VINO en las revistas del corazón; también en los diarios nacionales, en las páginas que la prensa dedica, bajo el epígrafe de Gente, a esos asuntos calificados (¡todavía hoy!) como frívolos o baladíes. Qué desastre sería la vida si todo fuera siempre sesudo y serio. A veces hay que mirar las revistas del corazón, y hay que mirarlas a pesar de que sus páginas nunca nos hablen del corazón de los peatones de la historia, esos que nunca navegarán en yates ni cazarán elefantes o zorros. Creo que ya lo he dicho, vino en todas las revistas del corazón y me estoy refiriendo a la boda del príncipe Guillermo de Luxemburgo con la condesa Stéphanie de Lannoy, enlace al que asistieron, entre otras realezas europeas, los Príncipes de Asturias.

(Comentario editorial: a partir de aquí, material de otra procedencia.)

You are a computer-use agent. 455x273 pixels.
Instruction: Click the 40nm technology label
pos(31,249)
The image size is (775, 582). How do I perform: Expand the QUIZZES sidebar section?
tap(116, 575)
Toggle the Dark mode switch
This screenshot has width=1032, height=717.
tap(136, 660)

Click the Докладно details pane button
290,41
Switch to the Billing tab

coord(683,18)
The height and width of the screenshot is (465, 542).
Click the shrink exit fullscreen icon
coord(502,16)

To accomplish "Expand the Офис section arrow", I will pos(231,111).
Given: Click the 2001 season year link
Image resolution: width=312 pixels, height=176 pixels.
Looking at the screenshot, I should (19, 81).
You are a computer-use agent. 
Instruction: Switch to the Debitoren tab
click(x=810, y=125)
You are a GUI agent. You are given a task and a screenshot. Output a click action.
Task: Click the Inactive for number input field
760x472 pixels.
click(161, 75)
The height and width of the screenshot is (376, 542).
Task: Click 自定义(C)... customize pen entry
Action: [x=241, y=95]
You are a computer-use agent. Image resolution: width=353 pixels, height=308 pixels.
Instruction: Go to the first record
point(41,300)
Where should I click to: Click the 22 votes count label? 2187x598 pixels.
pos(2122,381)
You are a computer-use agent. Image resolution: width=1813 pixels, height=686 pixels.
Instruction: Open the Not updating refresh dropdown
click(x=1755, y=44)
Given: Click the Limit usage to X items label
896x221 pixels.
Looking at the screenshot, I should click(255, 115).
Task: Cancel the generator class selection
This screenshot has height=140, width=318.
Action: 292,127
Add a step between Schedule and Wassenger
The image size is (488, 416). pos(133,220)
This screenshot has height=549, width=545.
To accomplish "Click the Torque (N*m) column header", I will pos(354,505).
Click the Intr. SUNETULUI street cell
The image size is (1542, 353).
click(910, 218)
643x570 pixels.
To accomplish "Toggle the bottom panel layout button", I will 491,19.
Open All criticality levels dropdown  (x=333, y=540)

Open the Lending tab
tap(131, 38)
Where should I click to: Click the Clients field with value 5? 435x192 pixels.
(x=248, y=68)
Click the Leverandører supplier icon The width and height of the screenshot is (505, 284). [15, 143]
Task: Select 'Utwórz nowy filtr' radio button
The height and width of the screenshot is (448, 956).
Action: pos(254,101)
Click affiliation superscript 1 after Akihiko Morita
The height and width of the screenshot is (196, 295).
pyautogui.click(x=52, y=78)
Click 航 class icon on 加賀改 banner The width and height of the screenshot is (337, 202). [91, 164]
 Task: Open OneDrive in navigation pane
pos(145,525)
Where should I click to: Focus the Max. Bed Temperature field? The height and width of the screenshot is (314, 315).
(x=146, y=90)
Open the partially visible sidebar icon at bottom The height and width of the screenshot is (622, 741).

Dije boda y debí decir bodas por la sencilla razón de que se celebraron dos ceremonias: la civil (19 de octubre, por la tarde), en el Ayuntamiento de Luxemburgo, oficiada por el alcalde; y la religiosa (20 de octubre, por la mañana), en la catedral de Luxemburgo), oficiada por el arzobispo Jean-Claude Hollerich. Y las dos ceremonias estuvieron seguidas de fiestas y de ágapes: la civil, de una cena de gala en el palacio ducal; y la religiosa, de un almuerzo en el mismo palacio. Alguien se quejará por el derroche, pero habría que reflexionar un poco; dos bodas en vez de una supondrían una fuente de riqueza y más puestos de trabajo: dos vestidos de novia, dos trajes para el novio, más flores, dos convites, más camareros, dos orquestas, dos pares de zapatos de tacón, más sombreros para las madrinas, más paquetes de arroz, en fin, más actividad económica y más horas de alegría. Los Príncipes de Asturias, sin embargo, se perdieron la mitad: parece ser que sólo asistieron a la ceremonia religiosa. Qué raro. Tal vez no fueron invitados a la boda civil (la boda realmente válida) o tal vez evitaron con su ausencia sufrir un ataque de melancolía: en España, ya se sabe, nunca se celebran dos ceremonias, la boda religiosa católica tiene validez civil porque en España no hay una verdadera separación entre la Iglesia Católica y el Estado. Y tal vez por eso, el Príncipe Felipe y la Princesa Letizia se ausentaron de una ceremonia, la del matrimonio civil, que ellos (como todos los españoles casados por el rito católico) nunca pudieron disfrutar.
Si nuestros diputados y senadores no hubieran perdido el tiempo (y nuestro dinero) en los enigmas insondables de la identidad territorial, en imaginar sistemas financieros andaluces o en fabricarse televisioncitas cutres que retransmitan los discursos del alcalde o de sus invitados, hoy habría en España una real separación entre la Iglesia (católica) y el Estado. Pero no fue así. Y así nos va.